What you write should be the line containing "The height and width of the screenshot is (932, 1174)." followed by every line after it to the end of the listing, exactly as given, and nothing more.
==== SOURCE DATA ====
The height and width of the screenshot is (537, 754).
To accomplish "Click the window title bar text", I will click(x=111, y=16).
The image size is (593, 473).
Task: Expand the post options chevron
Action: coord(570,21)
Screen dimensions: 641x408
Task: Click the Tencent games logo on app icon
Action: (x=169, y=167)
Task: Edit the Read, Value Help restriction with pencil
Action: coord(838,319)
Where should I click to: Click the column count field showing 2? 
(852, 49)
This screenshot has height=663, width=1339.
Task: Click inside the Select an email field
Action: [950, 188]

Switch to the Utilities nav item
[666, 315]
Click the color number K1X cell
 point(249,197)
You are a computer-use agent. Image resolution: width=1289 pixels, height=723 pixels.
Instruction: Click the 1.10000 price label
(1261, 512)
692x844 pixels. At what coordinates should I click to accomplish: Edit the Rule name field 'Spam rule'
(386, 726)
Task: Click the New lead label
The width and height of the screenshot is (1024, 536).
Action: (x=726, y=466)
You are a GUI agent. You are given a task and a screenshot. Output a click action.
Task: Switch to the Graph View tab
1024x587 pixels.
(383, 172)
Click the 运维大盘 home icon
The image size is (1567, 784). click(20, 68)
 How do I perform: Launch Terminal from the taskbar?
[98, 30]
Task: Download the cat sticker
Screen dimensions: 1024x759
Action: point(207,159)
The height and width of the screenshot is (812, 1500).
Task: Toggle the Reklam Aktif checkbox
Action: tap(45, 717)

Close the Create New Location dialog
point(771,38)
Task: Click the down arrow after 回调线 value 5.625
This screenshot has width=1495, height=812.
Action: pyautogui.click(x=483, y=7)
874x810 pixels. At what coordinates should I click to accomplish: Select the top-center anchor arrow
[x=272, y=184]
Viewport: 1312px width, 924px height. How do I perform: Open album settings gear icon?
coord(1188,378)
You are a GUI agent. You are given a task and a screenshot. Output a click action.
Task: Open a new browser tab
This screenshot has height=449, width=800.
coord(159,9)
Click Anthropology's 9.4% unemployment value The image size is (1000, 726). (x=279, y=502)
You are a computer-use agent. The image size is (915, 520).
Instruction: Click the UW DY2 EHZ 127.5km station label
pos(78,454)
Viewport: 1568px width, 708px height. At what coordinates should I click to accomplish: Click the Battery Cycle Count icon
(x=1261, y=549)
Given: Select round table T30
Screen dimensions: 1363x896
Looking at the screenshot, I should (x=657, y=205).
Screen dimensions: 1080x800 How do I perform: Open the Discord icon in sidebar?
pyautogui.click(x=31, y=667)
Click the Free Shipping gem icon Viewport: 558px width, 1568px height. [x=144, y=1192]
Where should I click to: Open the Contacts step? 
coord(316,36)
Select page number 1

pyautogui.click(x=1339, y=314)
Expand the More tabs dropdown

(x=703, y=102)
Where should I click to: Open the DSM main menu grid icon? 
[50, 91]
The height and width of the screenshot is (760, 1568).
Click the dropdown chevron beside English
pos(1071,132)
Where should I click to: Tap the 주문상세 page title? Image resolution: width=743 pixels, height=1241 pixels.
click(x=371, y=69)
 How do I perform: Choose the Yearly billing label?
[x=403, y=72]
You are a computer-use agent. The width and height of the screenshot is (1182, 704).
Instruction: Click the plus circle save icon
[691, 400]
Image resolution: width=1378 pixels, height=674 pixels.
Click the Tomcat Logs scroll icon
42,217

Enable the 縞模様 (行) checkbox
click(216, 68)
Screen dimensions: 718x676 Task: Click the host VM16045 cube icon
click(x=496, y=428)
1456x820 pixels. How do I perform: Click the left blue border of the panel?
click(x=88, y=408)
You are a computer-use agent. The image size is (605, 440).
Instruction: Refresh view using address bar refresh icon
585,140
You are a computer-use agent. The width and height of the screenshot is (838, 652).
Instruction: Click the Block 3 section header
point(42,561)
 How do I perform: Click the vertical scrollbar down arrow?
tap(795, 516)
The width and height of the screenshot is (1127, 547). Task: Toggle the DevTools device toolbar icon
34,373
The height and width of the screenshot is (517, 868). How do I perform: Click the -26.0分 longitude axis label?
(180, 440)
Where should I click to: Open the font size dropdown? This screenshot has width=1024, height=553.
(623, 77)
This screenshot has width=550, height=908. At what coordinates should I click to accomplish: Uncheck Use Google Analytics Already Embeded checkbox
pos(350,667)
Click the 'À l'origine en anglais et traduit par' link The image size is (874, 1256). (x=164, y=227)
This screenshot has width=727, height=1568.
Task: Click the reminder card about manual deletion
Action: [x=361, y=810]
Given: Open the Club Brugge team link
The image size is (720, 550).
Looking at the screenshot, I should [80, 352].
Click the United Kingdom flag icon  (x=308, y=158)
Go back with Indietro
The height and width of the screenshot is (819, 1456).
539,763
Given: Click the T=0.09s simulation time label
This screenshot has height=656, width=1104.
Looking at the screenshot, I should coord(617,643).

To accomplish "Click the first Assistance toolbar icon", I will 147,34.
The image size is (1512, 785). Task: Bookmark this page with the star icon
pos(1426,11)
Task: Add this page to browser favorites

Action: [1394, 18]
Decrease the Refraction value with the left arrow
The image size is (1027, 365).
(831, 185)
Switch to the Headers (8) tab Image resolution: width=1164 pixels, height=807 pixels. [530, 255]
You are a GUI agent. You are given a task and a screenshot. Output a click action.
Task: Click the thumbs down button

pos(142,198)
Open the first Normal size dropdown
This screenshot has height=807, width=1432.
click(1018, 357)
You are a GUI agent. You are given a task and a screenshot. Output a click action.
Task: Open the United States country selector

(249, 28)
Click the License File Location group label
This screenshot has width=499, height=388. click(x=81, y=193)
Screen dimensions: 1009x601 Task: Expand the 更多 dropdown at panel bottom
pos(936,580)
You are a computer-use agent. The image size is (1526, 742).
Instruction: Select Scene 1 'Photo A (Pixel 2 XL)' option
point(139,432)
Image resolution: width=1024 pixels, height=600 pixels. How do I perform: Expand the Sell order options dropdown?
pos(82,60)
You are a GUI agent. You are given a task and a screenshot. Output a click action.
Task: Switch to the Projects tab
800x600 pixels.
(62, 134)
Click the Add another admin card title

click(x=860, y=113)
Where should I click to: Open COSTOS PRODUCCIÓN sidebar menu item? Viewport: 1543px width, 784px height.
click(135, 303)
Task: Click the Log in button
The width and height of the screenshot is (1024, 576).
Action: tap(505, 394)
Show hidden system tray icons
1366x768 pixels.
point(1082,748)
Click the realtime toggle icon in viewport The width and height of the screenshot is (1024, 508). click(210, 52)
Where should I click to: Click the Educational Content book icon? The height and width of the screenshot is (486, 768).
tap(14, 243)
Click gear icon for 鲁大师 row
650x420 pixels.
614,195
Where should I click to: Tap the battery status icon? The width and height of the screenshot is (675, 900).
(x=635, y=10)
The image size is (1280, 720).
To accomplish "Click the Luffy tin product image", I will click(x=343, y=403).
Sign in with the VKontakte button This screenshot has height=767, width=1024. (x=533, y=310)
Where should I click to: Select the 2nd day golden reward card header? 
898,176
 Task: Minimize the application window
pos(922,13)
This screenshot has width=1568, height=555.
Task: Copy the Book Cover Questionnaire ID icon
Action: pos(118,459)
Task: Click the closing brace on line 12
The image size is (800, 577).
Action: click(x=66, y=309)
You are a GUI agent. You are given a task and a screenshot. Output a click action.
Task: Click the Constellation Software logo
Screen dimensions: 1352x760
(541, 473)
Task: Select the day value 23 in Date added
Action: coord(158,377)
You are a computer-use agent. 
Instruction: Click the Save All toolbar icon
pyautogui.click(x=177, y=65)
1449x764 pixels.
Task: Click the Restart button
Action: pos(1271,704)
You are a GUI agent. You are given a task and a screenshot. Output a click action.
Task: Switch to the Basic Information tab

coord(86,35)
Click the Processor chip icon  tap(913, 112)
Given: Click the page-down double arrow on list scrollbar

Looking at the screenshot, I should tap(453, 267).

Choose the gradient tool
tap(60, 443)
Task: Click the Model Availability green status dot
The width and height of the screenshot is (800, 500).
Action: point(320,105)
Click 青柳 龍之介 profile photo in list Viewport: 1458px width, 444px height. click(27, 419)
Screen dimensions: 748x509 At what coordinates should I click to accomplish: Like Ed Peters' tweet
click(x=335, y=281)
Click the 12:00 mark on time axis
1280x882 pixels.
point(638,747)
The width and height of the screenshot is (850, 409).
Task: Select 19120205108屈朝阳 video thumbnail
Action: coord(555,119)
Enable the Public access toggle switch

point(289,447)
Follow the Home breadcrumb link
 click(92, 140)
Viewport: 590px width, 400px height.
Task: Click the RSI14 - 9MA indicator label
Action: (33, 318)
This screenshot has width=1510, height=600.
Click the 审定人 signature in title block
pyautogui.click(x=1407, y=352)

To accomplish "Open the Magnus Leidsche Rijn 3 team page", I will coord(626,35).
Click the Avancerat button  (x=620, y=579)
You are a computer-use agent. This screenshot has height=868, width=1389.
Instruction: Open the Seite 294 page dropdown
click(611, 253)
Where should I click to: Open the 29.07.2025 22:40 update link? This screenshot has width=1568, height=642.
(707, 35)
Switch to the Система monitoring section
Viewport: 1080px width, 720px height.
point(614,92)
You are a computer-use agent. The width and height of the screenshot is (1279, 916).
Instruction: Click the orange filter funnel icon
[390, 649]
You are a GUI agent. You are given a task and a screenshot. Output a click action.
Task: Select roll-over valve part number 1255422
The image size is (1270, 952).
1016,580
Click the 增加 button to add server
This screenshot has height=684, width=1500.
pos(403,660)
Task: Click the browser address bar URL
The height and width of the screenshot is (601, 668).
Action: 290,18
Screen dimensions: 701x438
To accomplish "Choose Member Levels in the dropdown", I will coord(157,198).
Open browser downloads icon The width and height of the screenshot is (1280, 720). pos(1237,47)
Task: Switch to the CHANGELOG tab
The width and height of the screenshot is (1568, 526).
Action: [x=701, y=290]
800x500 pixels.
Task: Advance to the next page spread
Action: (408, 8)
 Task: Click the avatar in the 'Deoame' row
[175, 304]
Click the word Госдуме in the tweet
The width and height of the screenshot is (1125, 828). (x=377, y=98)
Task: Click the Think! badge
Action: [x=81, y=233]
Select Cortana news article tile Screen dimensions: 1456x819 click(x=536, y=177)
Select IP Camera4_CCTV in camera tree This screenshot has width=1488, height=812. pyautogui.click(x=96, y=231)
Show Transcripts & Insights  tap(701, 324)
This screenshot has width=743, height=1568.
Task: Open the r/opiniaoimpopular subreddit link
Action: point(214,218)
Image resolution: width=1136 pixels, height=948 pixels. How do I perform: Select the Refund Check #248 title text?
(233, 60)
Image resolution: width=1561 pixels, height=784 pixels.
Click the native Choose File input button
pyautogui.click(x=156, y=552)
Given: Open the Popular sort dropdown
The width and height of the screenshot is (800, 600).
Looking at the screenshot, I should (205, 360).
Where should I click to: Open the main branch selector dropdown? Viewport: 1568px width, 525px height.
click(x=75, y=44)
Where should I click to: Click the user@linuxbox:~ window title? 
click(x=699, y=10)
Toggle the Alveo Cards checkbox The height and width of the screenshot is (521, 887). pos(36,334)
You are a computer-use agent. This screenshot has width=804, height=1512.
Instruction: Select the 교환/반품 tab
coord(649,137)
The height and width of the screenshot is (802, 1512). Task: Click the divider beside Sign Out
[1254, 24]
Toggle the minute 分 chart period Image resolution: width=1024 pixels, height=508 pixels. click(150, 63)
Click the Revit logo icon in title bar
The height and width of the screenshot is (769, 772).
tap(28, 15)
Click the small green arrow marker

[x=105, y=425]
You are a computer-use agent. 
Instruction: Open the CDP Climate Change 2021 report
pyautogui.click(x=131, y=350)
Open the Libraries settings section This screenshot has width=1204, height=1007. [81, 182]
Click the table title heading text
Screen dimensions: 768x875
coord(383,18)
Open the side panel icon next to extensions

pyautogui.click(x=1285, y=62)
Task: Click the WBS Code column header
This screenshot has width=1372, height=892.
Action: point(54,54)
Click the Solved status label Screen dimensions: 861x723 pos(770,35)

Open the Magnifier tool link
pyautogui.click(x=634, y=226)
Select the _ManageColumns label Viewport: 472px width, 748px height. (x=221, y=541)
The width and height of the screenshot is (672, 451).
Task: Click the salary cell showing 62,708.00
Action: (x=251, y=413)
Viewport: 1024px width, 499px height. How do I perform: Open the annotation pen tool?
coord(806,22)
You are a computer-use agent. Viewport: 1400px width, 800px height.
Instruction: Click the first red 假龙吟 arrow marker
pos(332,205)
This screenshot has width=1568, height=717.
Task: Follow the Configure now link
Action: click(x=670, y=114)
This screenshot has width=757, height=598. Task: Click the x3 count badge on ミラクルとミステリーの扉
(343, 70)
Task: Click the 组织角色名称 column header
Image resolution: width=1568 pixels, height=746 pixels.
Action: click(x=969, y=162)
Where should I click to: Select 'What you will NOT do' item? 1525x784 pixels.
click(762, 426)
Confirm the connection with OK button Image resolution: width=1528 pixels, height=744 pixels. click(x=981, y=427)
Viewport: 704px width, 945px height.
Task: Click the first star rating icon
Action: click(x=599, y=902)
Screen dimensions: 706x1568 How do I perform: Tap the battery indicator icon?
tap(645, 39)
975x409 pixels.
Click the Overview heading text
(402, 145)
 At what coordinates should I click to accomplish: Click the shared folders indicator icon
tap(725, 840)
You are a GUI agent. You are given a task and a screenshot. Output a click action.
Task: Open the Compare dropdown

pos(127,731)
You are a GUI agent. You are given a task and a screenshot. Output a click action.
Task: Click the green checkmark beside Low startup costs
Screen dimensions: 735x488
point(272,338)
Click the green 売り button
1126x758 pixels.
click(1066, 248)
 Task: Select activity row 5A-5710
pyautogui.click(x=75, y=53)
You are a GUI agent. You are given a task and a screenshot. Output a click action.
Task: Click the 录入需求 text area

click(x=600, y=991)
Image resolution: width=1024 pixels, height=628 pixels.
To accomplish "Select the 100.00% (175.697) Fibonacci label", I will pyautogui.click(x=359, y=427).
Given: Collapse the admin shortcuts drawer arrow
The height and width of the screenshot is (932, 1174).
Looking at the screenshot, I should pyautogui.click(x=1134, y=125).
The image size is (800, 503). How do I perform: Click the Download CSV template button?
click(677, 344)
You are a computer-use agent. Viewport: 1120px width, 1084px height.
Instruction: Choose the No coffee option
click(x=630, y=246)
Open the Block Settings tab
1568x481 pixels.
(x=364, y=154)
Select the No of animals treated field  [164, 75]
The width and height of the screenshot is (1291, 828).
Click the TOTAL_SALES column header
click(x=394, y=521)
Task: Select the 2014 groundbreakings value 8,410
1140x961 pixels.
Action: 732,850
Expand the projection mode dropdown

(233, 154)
====
» TASK ANSWER:
The height and width of the screenshot is (932, 1174).
Looking at the screenshot, I should pyautogui.click(x=1134, y=125).
The image size is (800, 503). How do I perform: Click the Download CSV template button?
click(677, 344)
You are a computer-use agent. Viewport: 1120px width, 1084px height.
Instruction: Choose the No coffee option
click(x=630, y=246)
Open the Block Settings tab
1568x481 pixels.
(x=364, y=154)
Select the No of animals treated field  [164, 75]
The width and height of the screenshot is (1291, 828).
Click the TOTAL_SALES column header
click(x=394, y=521)
Task: Select the 2014 groundbreakings value 8,410
1140x961 pixels.
Action: 732,850
Expand the projection mode dropdown

(233, 154)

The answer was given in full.